1) Uma das coisas que Alan Pauls falou, quando o encontrei em 14 de junho de 2010, foi que o campo das artes plásticas oferecia, em termos de ideias e criatividade, muito mais do que o campo da literatura. E deixou claro que via esse fato tanto no lado da criação quanto no lado da crítica - citou, para o primeiro caso, Anish Kapoor, e, no campo da crítica, mencionou com entusiasmo o nome de Georges Didi-Huberman.
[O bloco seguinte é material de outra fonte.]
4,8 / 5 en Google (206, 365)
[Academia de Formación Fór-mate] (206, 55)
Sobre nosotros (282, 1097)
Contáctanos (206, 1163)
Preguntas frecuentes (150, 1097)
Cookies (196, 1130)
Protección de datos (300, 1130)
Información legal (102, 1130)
Pauls não chegou a relacionar seu juízo sobre a literatura e as artes plásticas com a realização de sua própria obra ficcional, mas, se pensarmos em seu romance O passado, relembrando a complexidade e o espaço reservado para o personagem Riltse (um artista plástico profundamente perturbado), vemos que essa constatação de Pauls, aparentemente casual e ligeira, é, na verdade, fruto de uma reflexão antiga e, ainda mais importante, posta em teste naquilo que Piglia chamou de "laboratório do escritor" - ou seja, seus livros.
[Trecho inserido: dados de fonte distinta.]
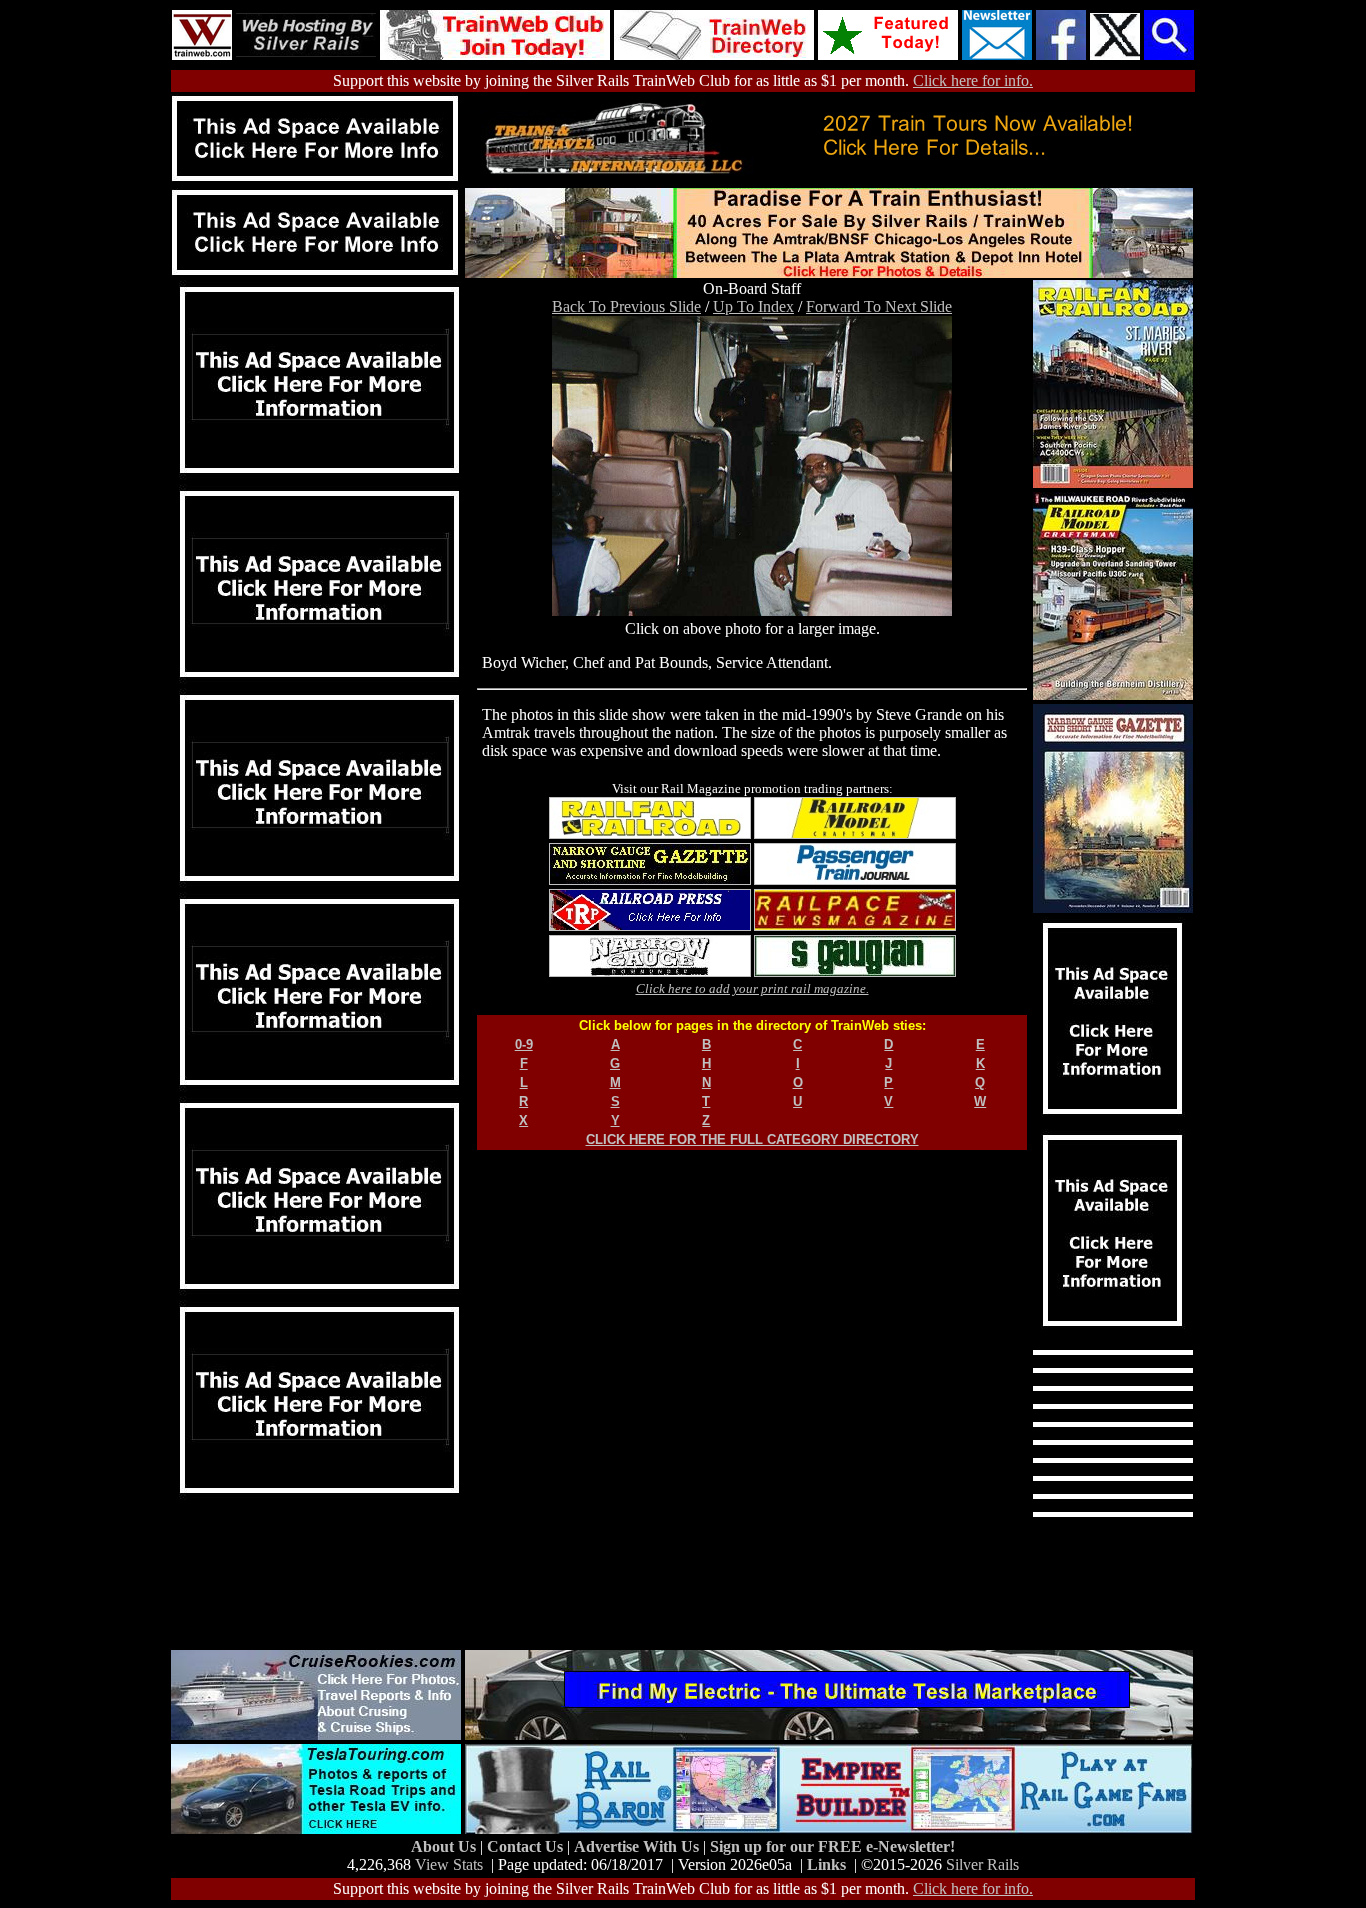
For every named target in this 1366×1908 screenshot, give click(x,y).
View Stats (449, 1864)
2) Há uma linhagem da literatura contemporânea que evidentemente partilha do interesse de Pauls pelo campo das artes plásticas - uma linhagem que se forma quando o interesse ultrapassa a simples opinião e se transforma em elemento transfigurador da prosa ficcional. Sebald, Vila-Matas e Mario Bellatin. Bernardo Carvalho, Paul Auster e Don DeLillo - este com sólidas contribuições para este mapeamento, como A artista do corpo e Ponto ômega. Cada um deles operando a partir de seus registros pessoais, mas com uma preocupação comum: ultrapassar a mera representação (um artista como personagem, a realização de um artefato artístico ao longo da narrativa, etc) e alcançar, somente com a linguagem, o correlato textual de um procedimento plástico.
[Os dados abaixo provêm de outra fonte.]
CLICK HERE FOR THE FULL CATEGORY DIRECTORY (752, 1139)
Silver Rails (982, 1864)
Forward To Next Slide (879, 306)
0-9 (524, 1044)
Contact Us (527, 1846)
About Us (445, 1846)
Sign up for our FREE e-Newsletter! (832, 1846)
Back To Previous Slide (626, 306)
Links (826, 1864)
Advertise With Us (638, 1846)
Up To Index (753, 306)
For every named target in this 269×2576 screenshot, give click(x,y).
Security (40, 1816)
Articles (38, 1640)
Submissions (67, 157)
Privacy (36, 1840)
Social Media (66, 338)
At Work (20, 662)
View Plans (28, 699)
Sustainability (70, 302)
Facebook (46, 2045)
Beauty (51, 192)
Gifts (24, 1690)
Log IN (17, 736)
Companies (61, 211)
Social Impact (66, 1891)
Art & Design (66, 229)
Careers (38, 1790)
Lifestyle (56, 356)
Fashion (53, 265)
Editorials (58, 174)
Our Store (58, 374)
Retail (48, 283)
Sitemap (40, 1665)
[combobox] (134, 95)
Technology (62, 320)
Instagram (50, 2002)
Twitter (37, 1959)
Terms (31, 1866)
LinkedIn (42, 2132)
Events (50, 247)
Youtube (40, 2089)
3) Com seu último livro, Michel Houellebecq confere um tom ainda mais complexo a essa linhagem da literatura contemporânea. O mapa e o território, lançado em 2010 e vencedor do Prêmio Goncourt no mesmo ano, conta a história de Jed Martin, um depressivo artista plástico francês que começa sua carreira com fotografia, continua com pintura a óleo e termina com instalações videográficas. "Em seus títulos, como na pintura em si", escreve Michel Houellebecq, "Martin é simples e direto: descreve o mundo, não se autorizando, senão raramente, qualquer notação poética, um subtítulo à guisa de comentário. Não obstante, é o que faz numa de suas obras mais bem-sucedidas, Bill Gates e Steve Jobs discutem o futuro da informática, que decidiu subintitular A conversa de Palo Alto”. O mapa e o território. Tradução de André Telles. Rio de Janeiro: Record, 2012, p. 177.